Appeal Seeks New Judge in Gloucester Transgender Lawsuit
Jan 25, 2016 08:34 AM EST
Gavin Grimm, the 16-year-old transgender high school student in the center of the Gloucester High School restroom use policy, has spoken out since his camp filed a lawsuit against the school.
Gavin Grimm has always struggled internally when it came to gender issues and its social effects. The transgender student was backed by the American Civil Liberties Union (ACLU) in filing a lawsuit against Gloucester High School for not allowing the student to use the men's bathroom. ACLU is still seeking court order that requires the school board to allow Grimm to use the boy's restroom despite the fact that he was born female.
In a recent post, it seems that Grimm has developed a better understanding of himself despite being in the middle of the controversy. The student revealed that he has a "renewed passion" and that he is keen on trying out new things.
"I've come very far from the negative, angry, upset person I was before. As opposed to who I was when I was not myself, I am now more assertive, outgoing and positive. I have a renewed passion for living and experiencing new things," said Grimm, in a report by The Daily Press.
"I still like reading, writing, drawing, video games, going places and hanging out with friends. Really my interests haven't changed very much but my level of enjoyment has changed," added the student in the same phone interview recorded by The Daily Press.
On Wednesday, oral arguments are scheduled to take place over the school's restroom policy.

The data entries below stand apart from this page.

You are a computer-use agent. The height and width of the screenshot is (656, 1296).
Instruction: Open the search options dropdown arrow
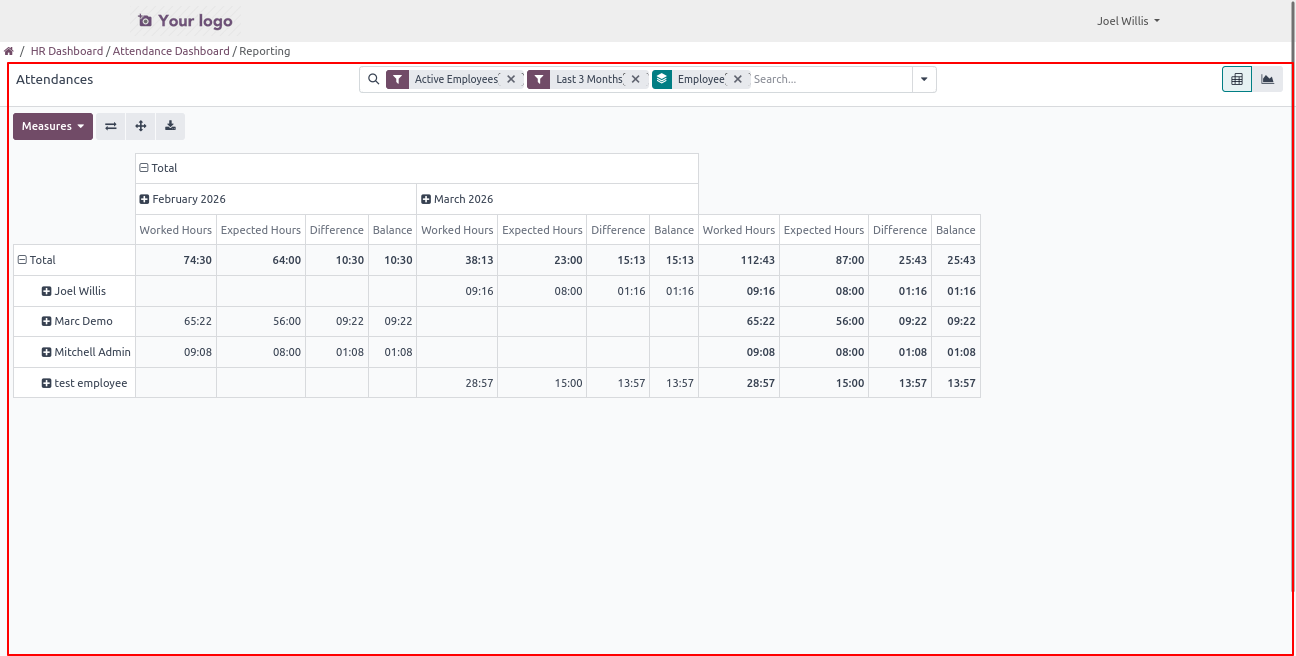(x=924, y=80)
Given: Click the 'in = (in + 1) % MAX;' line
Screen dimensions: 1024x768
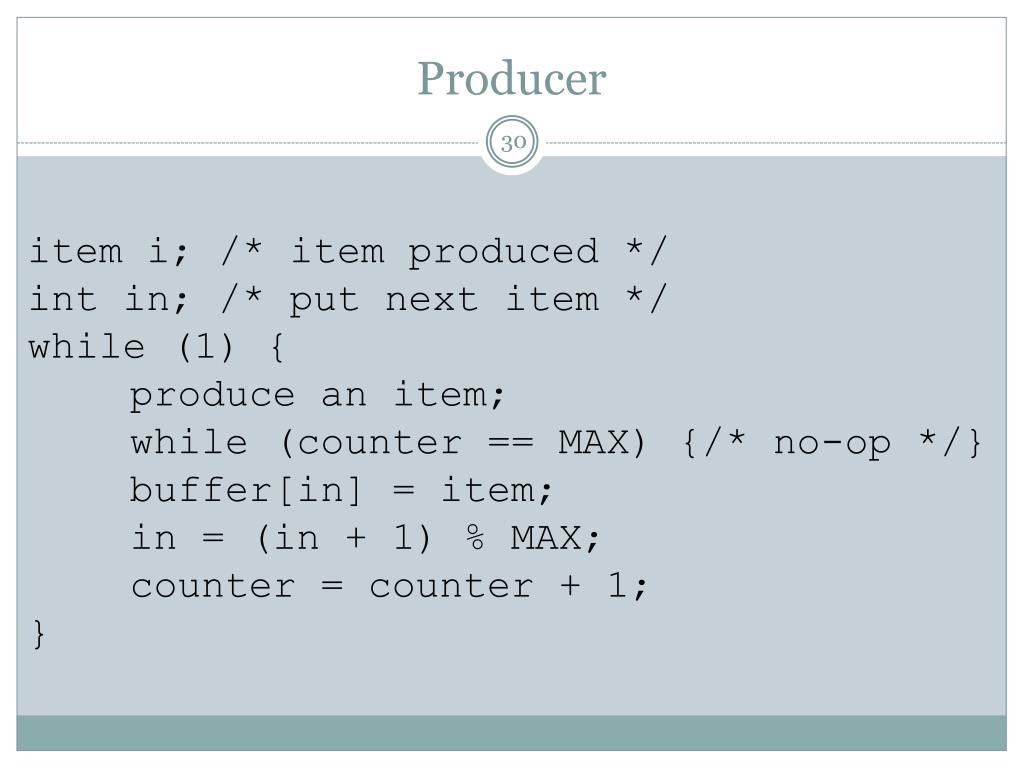Looking at the screenshot, I should click(365, 538).
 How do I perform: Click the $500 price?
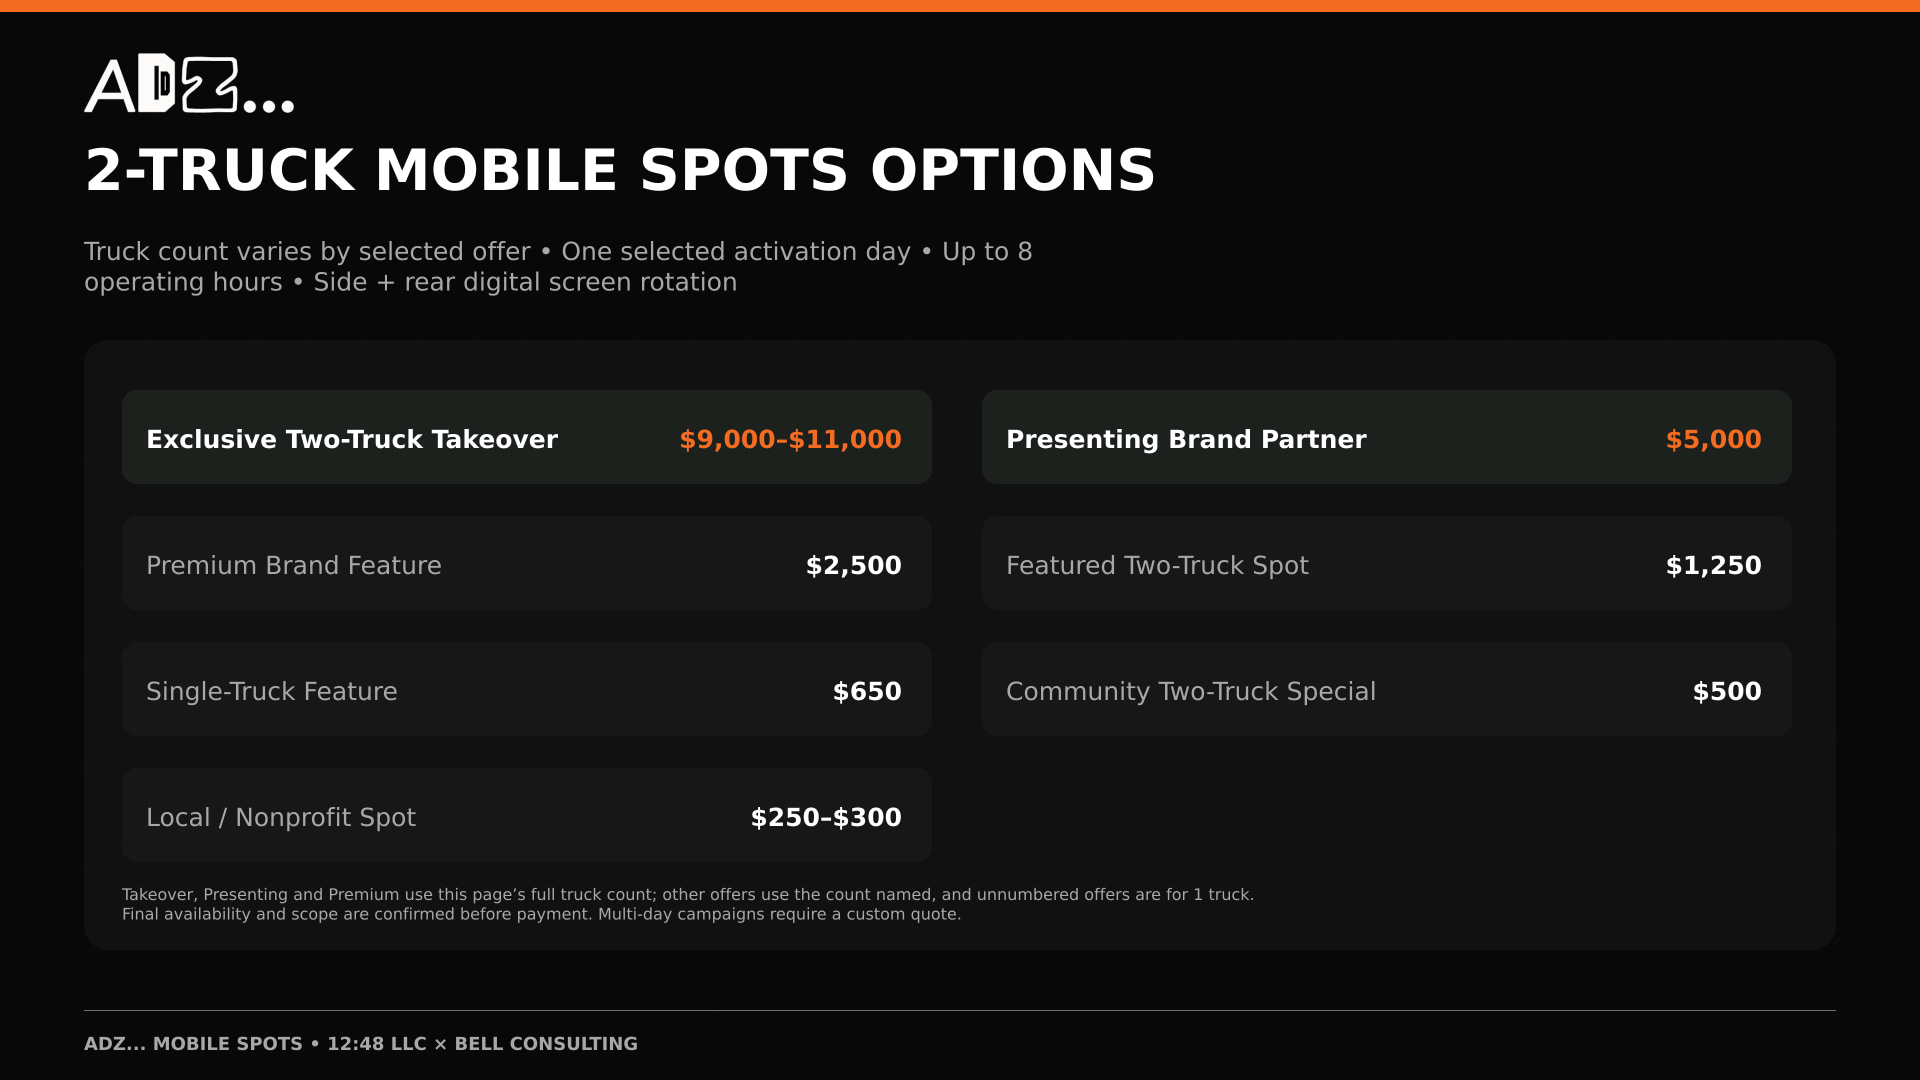point(1727,691)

Grimm's lawyers are seeking the 4th U.S. Circuit Court of Appeals in Richmond to overrule a Norfolk federal judge for an injunction that would allow him to use the boy's restroom when this year's academic year starts on September.
The appeal also wishes for the judge to be replaced. U.S. District Judge, Robert Doumar, stated that the school is merely protecting a constitutional right by not allowing Grimm to use the boy's rest room. On Thursday, Doumar explained his decision to deny the injunction that would have allowed Grimm to use the restrooms.
"The judge's decision is disappointing but an appeal has already been filed. We and Gavin remain focused on achieving a positive outcome at trial and on appeal," said ACLU of Virginia's Legal Director, Rebecca Glenberg, in a separate post on the matter by The Daily Press.